The per-hctx nr_active value can no longer be used to fairly assign a share
of tag depth per request queue for when using a shared sbitmap, as it does
not consider that the tags are shared tags over all hctx's.

For this case, record the nr_active_requests per request_queue, and make
the judgment based on that value.

Also introduce a debugfs version of per-hctx blk_mq_debugfs_attr, omitting
hctx_active_show() (as blk_mq_hw_ctx.nr_active is no longer maintained for
the case of shared sbitmap) and other entries which we can add which would
be revised specifically for when using a shared sbitmap.

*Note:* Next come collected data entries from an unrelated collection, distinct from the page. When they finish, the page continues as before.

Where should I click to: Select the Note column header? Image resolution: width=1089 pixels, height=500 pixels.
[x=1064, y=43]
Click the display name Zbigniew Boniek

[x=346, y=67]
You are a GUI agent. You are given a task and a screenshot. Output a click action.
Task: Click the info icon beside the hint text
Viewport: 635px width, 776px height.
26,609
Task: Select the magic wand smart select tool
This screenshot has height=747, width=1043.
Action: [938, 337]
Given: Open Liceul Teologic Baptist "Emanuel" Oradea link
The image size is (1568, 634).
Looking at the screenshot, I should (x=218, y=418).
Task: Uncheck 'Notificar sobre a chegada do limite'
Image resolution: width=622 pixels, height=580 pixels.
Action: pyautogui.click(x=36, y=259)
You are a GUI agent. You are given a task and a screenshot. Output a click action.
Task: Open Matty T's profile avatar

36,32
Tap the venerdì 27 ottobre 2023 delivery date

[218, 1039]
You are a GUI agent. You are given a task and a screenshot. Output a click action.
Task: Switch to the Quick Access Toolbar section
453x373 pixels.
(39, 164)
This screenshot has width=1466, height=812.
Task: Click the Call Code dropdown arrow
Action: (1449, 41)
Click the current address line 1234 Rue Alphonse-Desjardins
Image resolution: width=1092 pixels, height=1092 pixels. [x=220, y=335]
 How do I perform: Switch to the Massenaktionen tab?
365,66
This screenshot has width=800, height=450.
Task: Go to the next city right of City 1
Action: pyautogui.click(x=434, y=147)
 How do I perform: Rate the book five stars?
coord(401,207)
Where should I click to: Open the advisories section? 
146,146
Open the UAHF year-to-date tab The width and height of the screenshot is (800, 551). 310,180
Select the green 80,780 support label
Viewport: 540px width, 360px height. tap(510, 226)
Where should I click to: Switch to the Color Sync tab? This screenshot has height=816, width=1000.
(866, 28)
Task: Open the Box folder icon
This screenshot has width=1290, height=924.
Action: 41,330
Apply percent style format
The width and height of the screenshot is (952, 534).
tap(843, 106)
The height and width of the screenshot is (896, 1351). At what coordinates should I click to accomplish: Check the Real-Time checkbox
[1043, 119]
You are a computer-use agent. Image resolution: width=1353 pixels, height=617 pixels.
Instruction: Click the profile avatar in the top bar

Co-developed-with: Kashyap Desai <kashyap.desai@broadcom.com>
Signed-off-by: John Garry <john.garry@huawei.com>
---
 block/blk-core.c       |  2 ++
 block/blk-mq-debugfs.c | 23 ++++++++++++++++++++++-
 block/blk-mq-tag.c     | 10 ++++++----
 block/blk-mq.c         |  6 +++---
 block/blk-mq.h         | 28 +++++++++++++++++++++++++++-
 include/linux/blkdev.h |  2 ++
 6 files changed, 62 insertions(+), 9 deletions(-)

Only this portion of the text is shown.